Problem requirements => Copy out, character for character, the stretch of items from the very beginning through the line that contains "Action: click(88, 313)", with both ends included.

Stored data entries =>
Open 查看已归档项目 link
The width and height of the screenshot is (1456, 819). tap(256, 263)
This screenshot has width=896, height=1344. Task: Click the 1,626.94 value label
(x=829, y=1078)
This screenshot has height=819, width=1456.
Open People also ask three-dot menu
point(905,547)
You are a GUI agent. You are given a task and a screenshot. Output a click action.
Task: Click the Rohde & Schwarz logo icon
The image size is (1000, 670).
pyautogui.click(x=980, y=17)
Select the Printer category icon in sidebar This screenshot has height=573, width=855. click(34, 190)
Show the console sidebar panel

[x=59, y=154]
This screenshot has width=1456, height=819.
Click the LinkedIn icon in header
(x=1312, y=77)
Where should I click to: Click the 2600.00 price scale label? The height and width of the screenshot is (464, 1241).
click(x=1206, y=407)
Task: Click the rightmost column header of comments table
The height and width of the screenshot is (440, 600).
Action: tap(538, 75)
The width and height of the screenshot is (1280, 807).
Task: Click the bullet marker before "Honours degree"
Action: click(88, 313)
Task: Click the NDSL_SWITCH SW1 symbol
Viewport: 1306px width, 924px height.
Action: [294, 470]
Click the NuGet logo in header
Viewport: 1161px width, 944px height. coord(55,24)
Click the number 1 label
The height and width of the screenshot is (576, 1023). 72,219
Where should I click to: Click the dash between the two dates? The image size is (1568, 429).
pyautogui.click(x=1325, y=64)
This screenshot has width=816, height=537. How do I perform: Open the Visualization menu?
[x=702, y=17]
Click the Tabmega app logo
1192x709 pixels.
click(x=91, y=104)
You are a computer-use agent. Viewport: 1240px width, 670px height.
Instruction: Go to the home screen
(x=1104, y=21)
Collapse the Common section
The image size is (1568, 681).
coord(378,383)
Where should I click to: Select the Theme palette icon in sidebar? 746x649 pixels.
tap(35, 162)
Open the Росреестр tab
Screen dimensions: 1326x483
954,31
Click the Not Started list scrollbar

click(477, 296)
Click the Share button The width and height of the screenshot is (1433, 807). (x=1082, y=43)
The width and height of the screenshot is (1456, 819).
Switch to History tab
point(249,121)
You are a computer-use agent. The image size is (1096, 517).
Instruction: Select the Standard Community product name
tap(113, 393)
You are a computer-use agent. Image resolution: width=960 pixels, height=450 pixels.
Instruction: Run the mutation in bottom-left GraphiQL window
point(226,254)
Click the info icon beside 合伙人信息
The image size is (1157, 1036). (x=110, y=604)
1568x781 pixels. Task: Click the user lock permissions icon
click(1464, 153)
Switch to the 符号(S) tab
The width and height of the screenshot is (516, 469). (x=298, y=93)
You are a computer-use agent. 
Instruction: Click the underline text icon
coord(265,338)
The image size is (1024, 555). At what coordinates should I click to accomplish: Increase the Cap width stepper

Correct result =>
Open 查看已归档项目 link
The width and height of the screenshot is (1456, 819). tap(256, 263)
This screenshot has width=896, height=1344. Task: Click the 1,626.94 value label
(x=829, y=1078)
This screenshot has height=819, width=1456.
Open People also ask three-dot menu
point(905,547)
You are a GUI agent. You are given a task and a screenshot. Output a click action.
Task: Click the Rohde & Schwarz logo icon
The image size is (1000, 670).
pyautogui.click(x=980, y=17)
Select the Printer category icon in sidebar This screenshot has height=573, width=855. click(34, 190)
Show the console sidebar panel

[x=59, y=154]
This screenshot has width=1456, height=819.
Click the LinkedIn icon in header
(x=1312, y=77)
Where should I click to: Click the 2600.00 price scale label? The height and width of the screenshot is (464, 1241).
click(x=1206, y=407)
Task: Click the rightmost column header of comments table
The height and width of the screenshot is (440, 600).
Action: tap(538, 75)
The width and height of the screenshot is (1280, 807).
Task: Click the bullet marker before "Honours degree"
Action: click(88, 313)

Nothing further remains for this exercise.